Iran appears to advance in construction of Arak nuclear plant
Iran appears to be advancing in its construction of a research reactor Western experts say could offer the Islamic state a second way of producing material for a nuclear bomb, if it decided to embark on such a course, a UN report showed.
Iran has almost completed installation of cooling and moderator circuit piping in the heavy water plant near the town of Arak, the International Atomic Energy Agency (IAEA) said in a confidential report issued to member states late on Thursday.
Nuclear analysts say this type of reactor could yield plutonium for nuclear arms if the spent fuel is reprocessed, something Iran has said it has no intention of doing. Iran has said it "does not have reprocessing activities", the IAEA said.
In its previous report on Iran, in November, the Vienna-based U.N. agency said installation work at Arak was continuing, without giving any indication of how far advanced it was.
Iran rejects Western allegations it seeks to develop a capability to assemble nuclear weapons, saying its atomic programme is entirely peaceful and that the Arak reactor will produce isotopes for medical and agricultural use.

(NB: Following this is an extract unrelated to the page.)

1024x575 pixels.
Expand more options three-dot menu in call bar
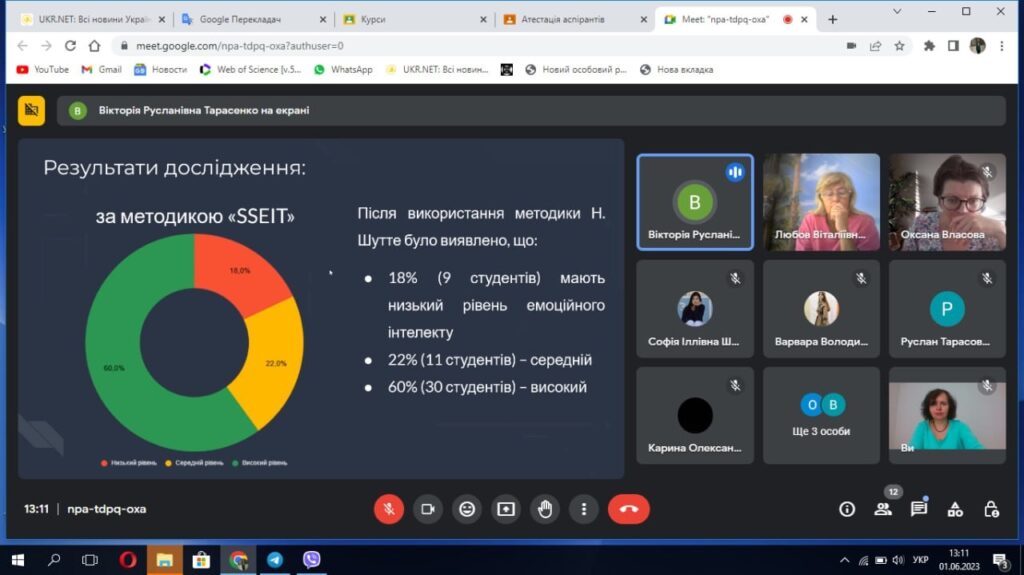(583, 509)
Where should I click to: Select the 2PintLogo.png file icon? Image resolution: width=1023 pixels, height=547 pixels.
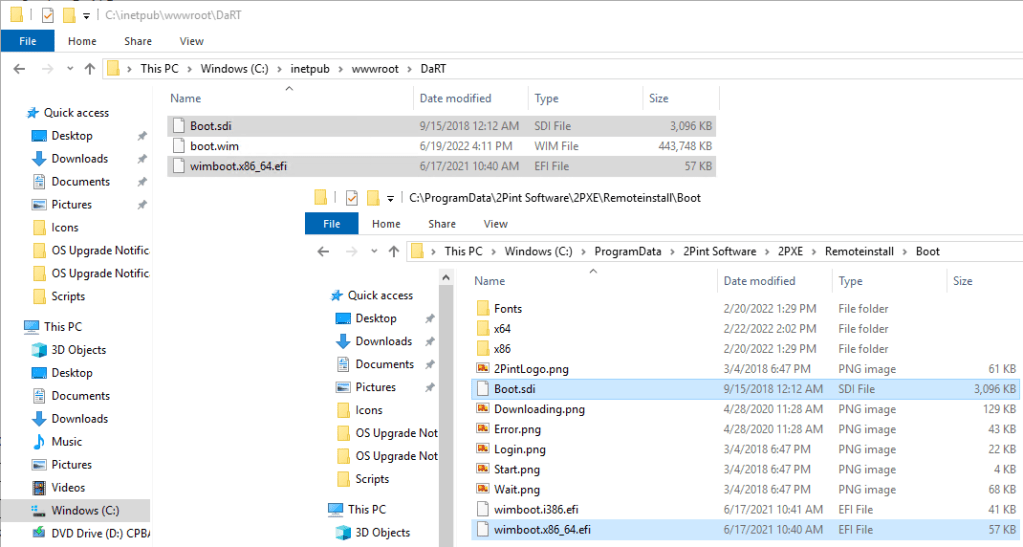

Iran says it plans to begin operating the facility in the first quarter of 2014, the IAEA said. Tehran last year postponed the planned start-up from the third quarter of 2013, a target that Western experts said always had seemed unrealistic.
The Arms Control Association, a Washington-based research and advocacy group, said late last year that it was questionable whether Iran would be able to meet the new target date as well, in view of "significant delays and impeded access to necessary materials" because of international sanctions imposed on Iran.
Western worries about Iran are focused largely on uranium enrichment plants at Natanz and Fordow, as such material refined to a high level can provide the fissile core of an atomic bomb. But experts say Arak may also be a proliferation issue.
The Arak facility is a "growing source of concern", said Mark Fitzpatrick, director of the non-proliferation and disarmament programme of the International Institute for Strategic Studies (IISS), a London-based think-tank.
Israel, believed to be the Middle East's only nuclear-armed state, sees Iran's nuclear programme as a serious danger and has threatened to attack its atomic sites if diplomacy and sanctions fail to resolve the decade-old dispute.
If it does, the nuclear sites at Natanz, Fordow and Arak in central Iran are likely to be targets. Fitzpatrick said it could be Arak that triggers a conflict because attacking it after it is launched could cause an environmental disaster.